### PROBLEM TO SOLVE
Write out every line of the records below verbatim, leaving out the pictures.

-- BEGIN RECORD SET --

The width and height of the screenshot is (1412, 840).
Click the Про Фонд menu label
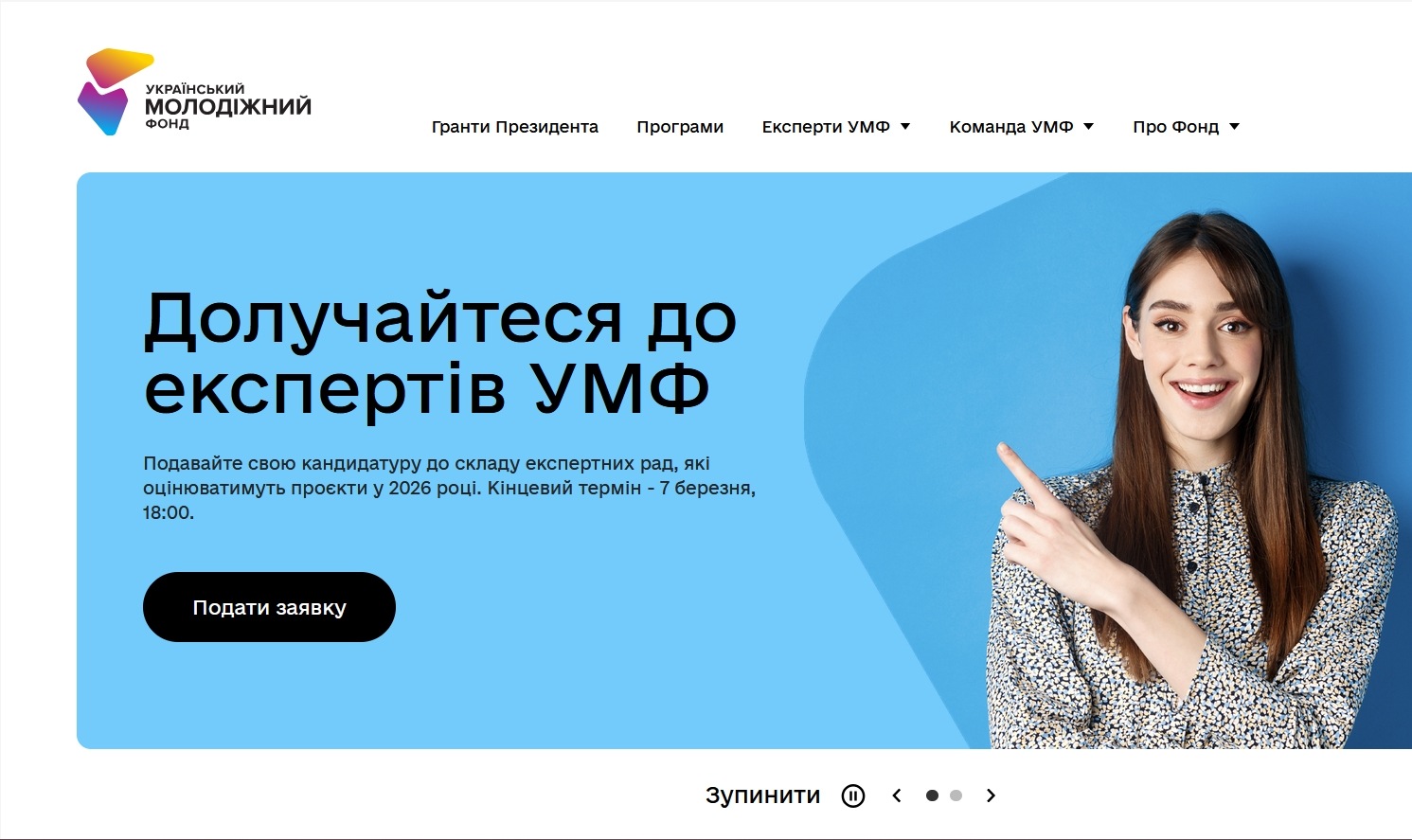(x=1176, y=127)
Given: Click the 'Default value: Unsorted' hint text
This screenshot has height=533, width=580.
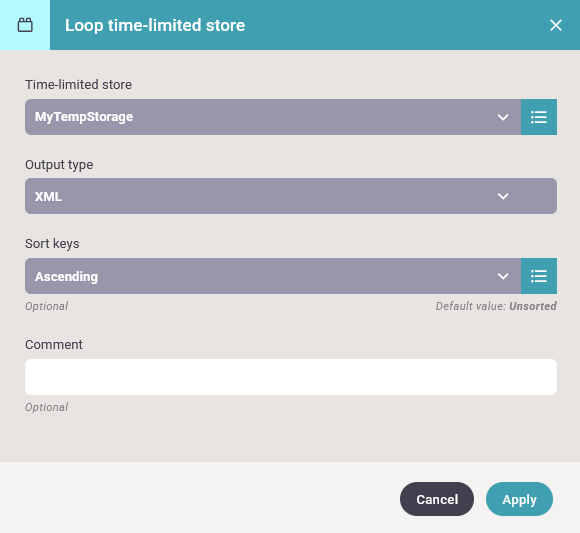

-- END RECORD SET --

### RIGHT ANSWER
The width and height of the screenshot is (1412, 840).
Click the Про Фонд menu label
(x=1176, y=127)
Given: Click the 'Default value: Unsorted' hint text
This screenshot has height=533, width=580.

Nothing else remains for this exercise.